Emmanuel Combe a publié une chronique dans L’Opinion le 27 Mars 2023 sur les pratiques de greenwashing.
Greenwashing : l’heure de la reprise en main
A l’heure de la transition climatique, les consommateurs sont de plus en plus sensibles à l’empreinte écologique des produits qu’ils achètent. La qualité environnementale est en train de devenir un critère de choix pour le consommateur, au même titre que le prix. Mais pour qu’il puisse faire un choix éclairé, le consommateur doit être parfaitement informé de la signification précise des allégations environnementales qui lui sont fournies. Lorsqu’une entreprise affirme que son produit est « neutre en carbone », que doit-il comprendre exactement ? Certaines entreprises risquent de diffuser des informations erronées ou incomplètes sur les caractéristiques environnementales de leurs produits, dans le but de conquérir des clients. Dans ce contexte, les entreprises qui voudraient investir dans des produits verts seront décourager de le faire dans la mesure où elles auront du mal à convaincre les clients. On retrouve ici un problème assez classique en économie : l’asymétrie d’information empêche de séparer les bons des mauvais élèves.

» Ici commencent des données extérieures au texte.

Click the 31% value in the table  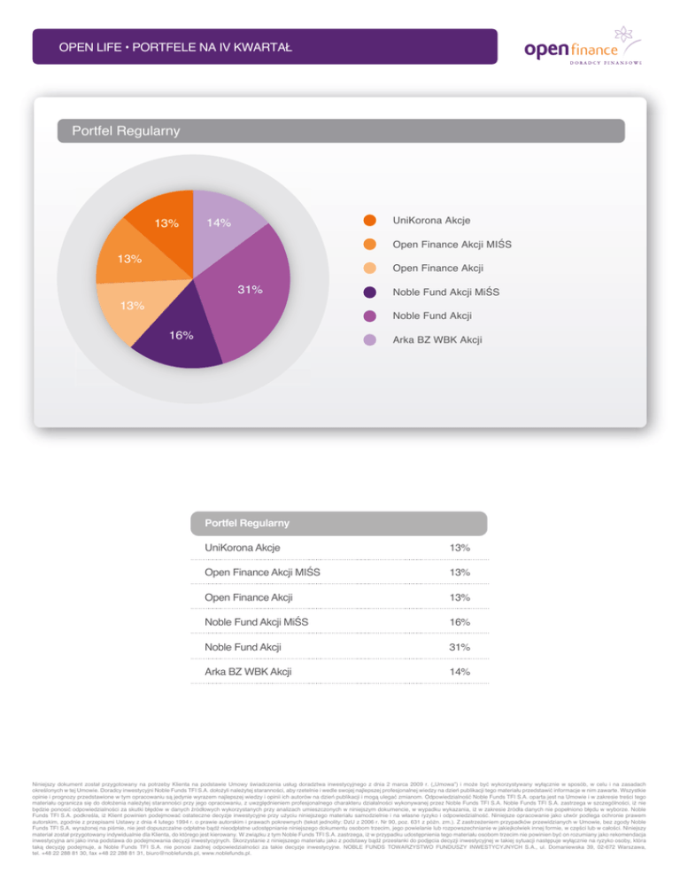pos(460,648)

Pour surmonter cet obstacle, une première solution consiste à miser sur l’auto-organisation : les entreprises « vertueuses » vont se regrouper sous un même label, afin de signaler aux consommateurs qu’elles respectent un certain nombre d’engagements environnementaux. Le problème est qu’il existe aujourd’hui plus de 230 labels « verts » en Europe et que les consommateurs peinent à s’y retrouver. Plus encore, selon la Commission européenne, certains labels ne sont pas très regardants sur la vérification des engagements pris : la moitié d’entre eux reposent sur peu ou pas d’évaluation.
Face aux limites de l’auto-régulation par les labels privés, une seconde solution est que les pouvoirs publics reprennent le sujet en main, en imposant une certaine transparence et standardisation. Tel est précisément l’objet du projet de directive que la Commission vient de soumettre aux Etats-Membres.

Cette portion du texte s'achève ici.